A hint of what a Miliband leadership might offer in policy terms came on Monday, when Mr Purnell — a close friend — published an essay in the Guardian setting out a new intellectual agenda for Labour. Purnell, who has behaved with immense dignity since his resignation, offered a considered critique of the third way and a set of policies that broke away from the Brownite–Blairite shackles. It was an agenda with which nearly all parts of the Labour party could do business. One senior figure on the left of the party told me, with considerable surprise, that he could sign up to all of it.

Nevertheless, there would be those who would not accept the legitimacy of a Miliband leadership. His ‘come and get me’ approach to the Labour leadership in the summer of 2008 is still remembered and ridiculed. There were echoes of this last week, when after hours of delay he produced only the most lukewarm statement of support for the Prime Minister.

If Labour wants to break this cycle, it needs to pick someone who can credibly demand loyalty because they are perceived to have offered it to every leader that they have served. Only two leadership contenders fit this criterion: Ed Miliband and Jon Cruddas.

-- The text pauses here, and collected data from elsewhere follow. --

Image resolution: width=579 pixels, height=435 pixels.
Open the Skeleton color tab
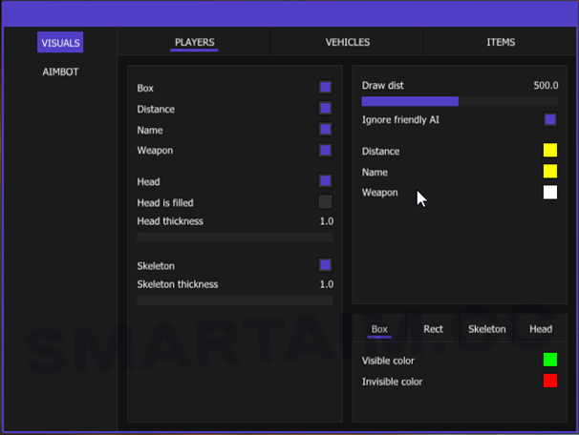click(486, 329)
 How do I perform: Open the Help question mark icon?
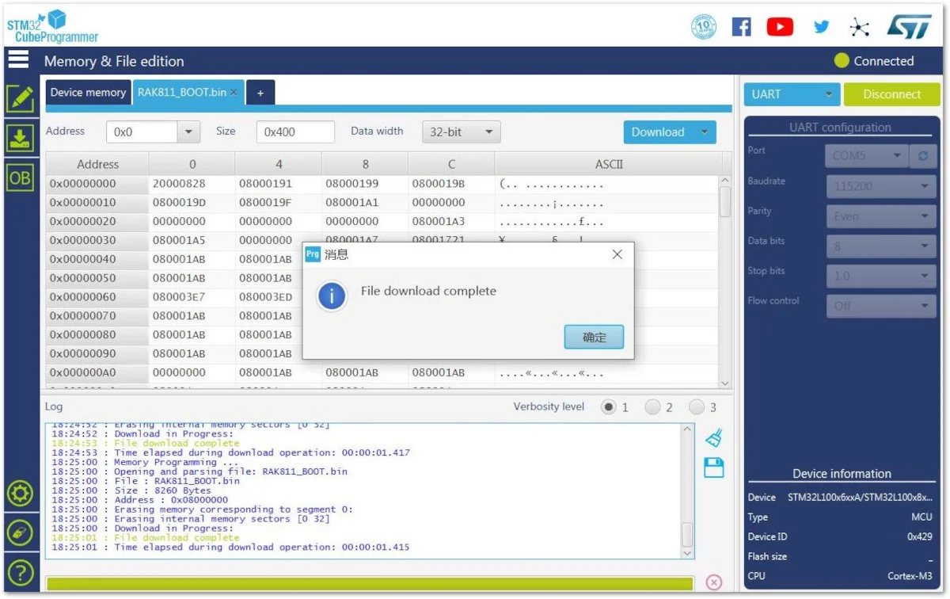[20, 571]
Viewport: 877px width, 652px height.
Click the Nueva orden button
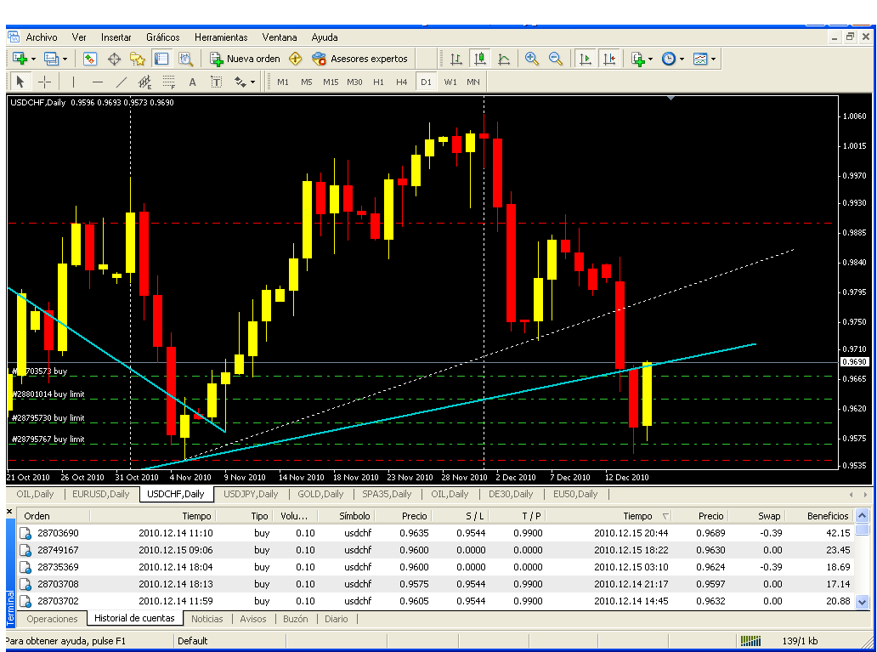click(x=245, y=59)
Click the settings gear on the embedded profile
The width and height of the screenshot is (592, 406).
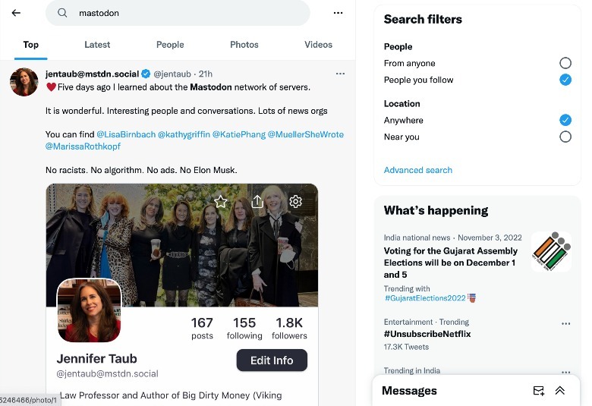coord(296,201)
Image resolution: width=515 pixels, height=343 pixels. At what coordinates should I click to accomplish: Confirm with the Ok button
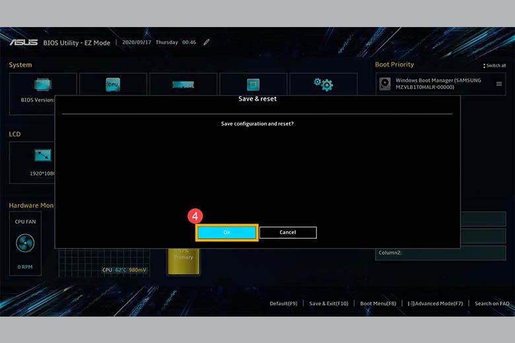coord(226,232)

The obvious obstacle to Ed Miliband standing is his surname. Some in the Labour party hope that the party’s greybeards — Lord Mandelson and Jack Straw — will persuade David to stand aside for his brother for the sake of party unity. But this seems unlikely. When David was considering whether or not to accept nomination for the role of EU Foreign Minister, part of the discussions, supporters say, were about whether he should leave the British political field free for Ed. Having decided to stay, Miliband senior has almost certainly decided to stand.

This leaves the backbencher Jon Cruddas. It is easy to dismiss him given his lack of ministerial experience, or his left-wing economic views (he has flirted with the idea of a maximum wage). But his opponents underestimate Cruddas at their peril. He came from nowhere to win the most ‘first preference’ votes in the deputy leadership contest in 2007 and is a formidable campaigner. For all his leftism, he conveys an honesty and authenticity which wins him admirers from across the spectrum.

Friends are adamant that Cruddas will run for leader if Labour loses the next election. If he can present himself as the clean-hands candidate who can move Labour beyond the divisions of the Blair–Brown era, he will stand a good chance.

Labour should learn a lesson from its current troubles: contests are a good thing. Labour would be a far more united party if Mr Brown had stood against Blair in 1994 rather than having been persuaded to stand aside by a vague promise of the crown at a later date. Had someone challenged Mr Brown in 2007, the party would have had a chance to see and vote on his failings.

The party needs to accept that out-in-the-open competition is a good thing and encourage all those who want to stand in the post-election contest. As the Tories found in 2005, it can be strikingly cathartic. But if whoever triumphs in that vote is to have a chance of becoming Prime Minister, he must make his colleagues pay heed to another line from that Auden poem. ‘We must love one another or die’.